**EXERCISE INSTRUCTIONS**
In the data that follows, how many lines include the string "agent"? Answer with the number alone.

**Saved data entries**
-=-=-=-=-

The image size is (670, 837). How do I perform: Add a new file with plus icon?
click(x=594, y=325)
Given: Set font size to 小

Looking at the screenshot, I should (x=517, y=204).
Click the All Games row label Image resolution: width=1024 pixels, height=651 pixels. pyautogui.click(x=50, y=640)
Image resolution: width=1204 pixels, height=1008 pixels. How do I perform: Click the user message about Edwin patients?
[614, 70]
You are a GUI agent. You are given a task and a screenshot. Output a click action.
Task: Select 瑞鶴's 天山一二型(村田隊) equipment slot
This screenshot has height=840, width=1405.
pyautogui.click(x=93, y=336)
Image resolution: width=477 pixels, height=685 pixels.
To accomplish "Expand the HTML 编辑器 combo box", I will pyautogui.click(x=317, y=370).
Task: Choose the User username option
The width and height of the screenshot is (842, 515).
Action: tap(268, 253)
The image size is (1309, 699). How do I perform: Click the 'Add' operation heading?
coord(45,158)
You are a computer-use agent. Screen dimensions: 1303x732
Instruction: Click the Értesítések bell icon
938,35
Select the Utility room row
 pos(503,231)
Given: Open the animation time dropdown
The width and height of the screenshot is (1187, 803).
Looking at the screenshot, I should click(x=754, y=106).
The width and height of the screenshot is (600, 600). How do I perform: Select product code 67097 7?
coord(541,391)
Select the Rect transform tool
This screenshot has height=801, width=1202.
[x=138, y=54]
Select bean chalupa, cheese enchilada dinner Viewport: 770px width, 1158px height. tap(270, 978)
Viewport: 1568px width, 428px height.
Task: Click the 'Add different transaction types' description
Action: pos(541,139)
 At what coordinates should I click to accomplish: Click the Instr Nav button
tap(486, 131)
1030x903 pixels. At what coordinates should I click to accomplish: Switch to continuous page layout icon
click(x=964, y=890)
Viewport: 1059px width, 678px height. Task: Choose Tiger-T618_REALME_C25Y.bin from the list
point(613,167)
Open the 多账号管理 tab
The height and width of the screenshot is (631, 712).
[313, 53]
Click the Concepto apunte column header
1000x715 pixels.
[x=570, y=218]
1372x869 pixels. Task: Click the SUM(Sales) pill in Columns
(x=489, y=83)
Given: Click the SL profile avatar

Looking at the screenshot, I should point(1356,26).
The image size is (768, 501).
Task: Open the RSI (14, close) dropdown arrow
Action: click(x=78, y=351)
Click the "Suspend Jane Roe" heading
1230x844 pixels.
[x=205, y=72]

-=-=-=-=-

**ANSWER SPACE**
2